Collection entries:
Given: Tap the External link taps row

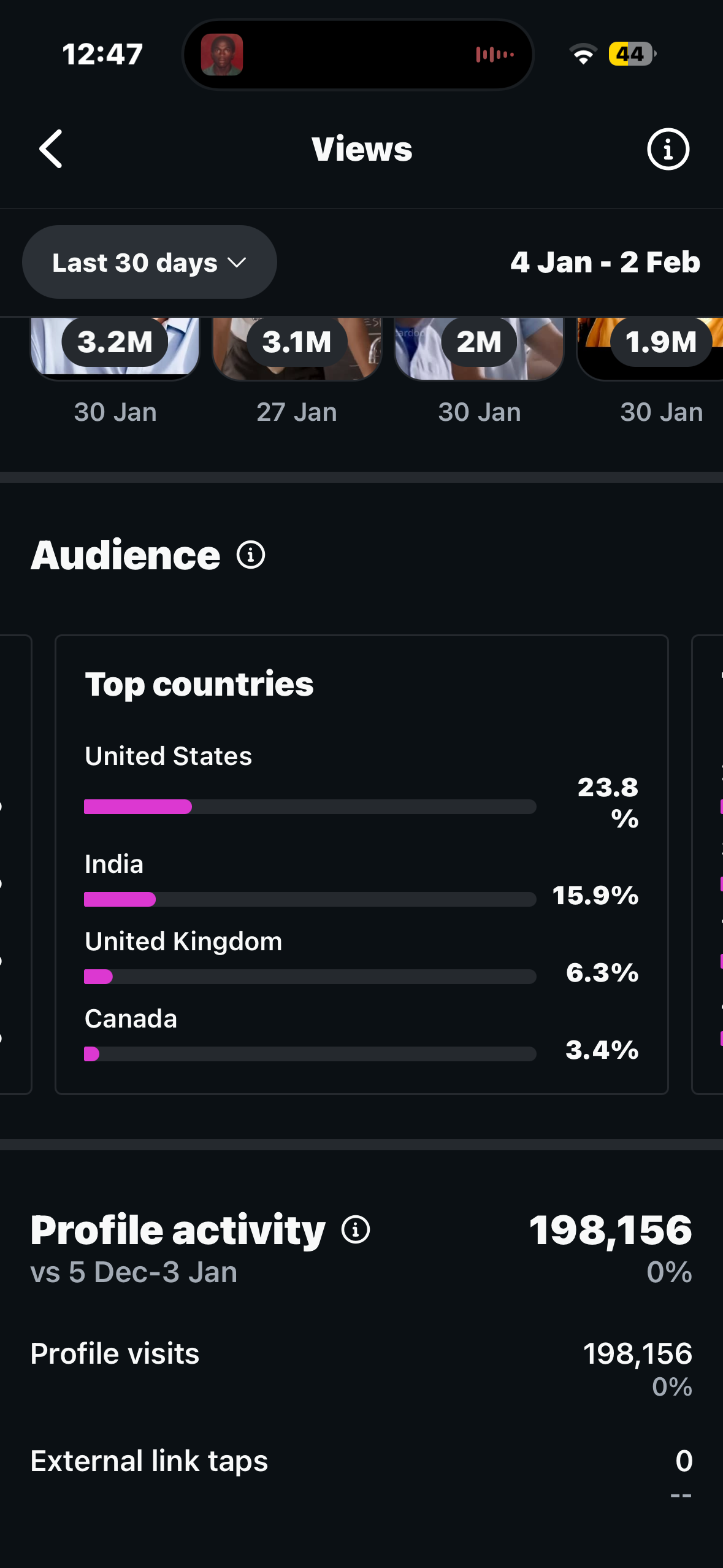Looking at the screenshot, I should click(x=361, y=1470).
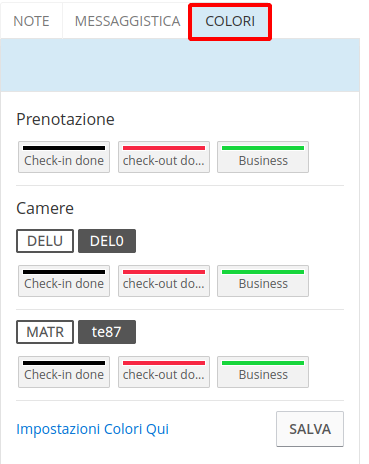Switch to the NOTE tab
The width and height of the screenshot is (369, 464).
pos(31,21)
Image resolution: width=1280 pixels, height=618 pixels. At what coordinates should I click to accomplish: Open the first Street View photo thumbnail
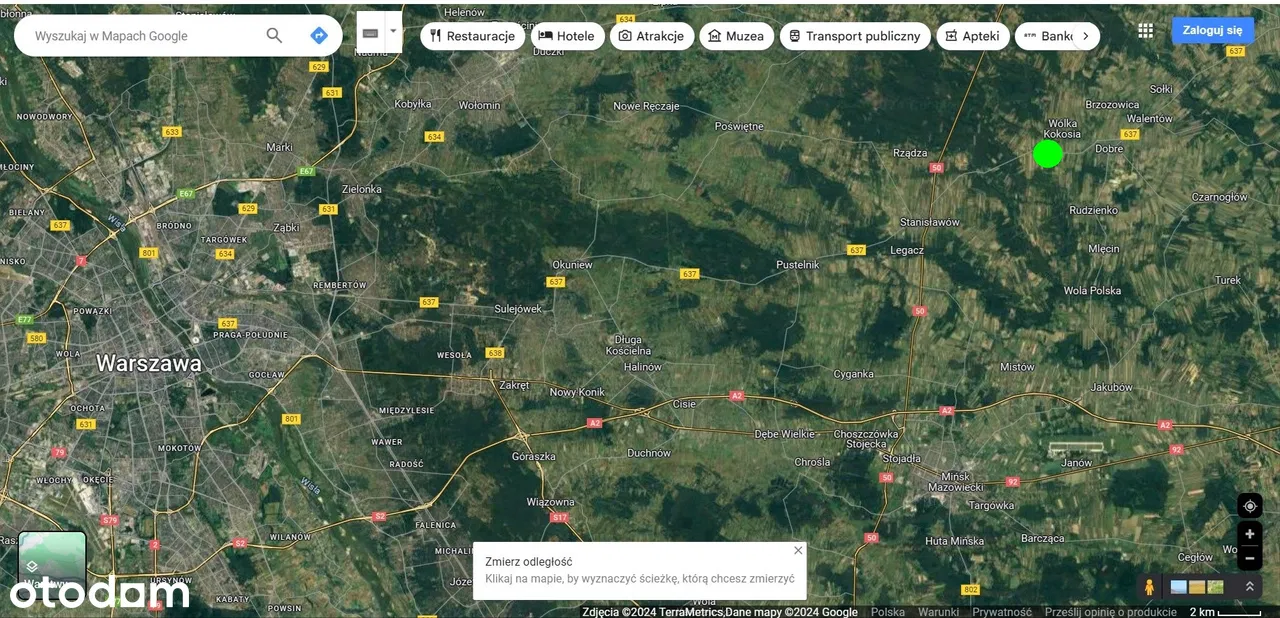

Work order:
The job is to copy all the records precisely while omitting any picture.

Exercise result:
Given: Tap the External link taps row

Looking at the screenshot, I should click(x=361, y=1470).
Switch to the NOTE tab
The width and height of the screenshot is (369, 464).
pos(31,21)
Image resolution: width=1280 pixels, height=618 pixels. At what coordinates should I click to accomplish: Open the first Street View photo thumbnail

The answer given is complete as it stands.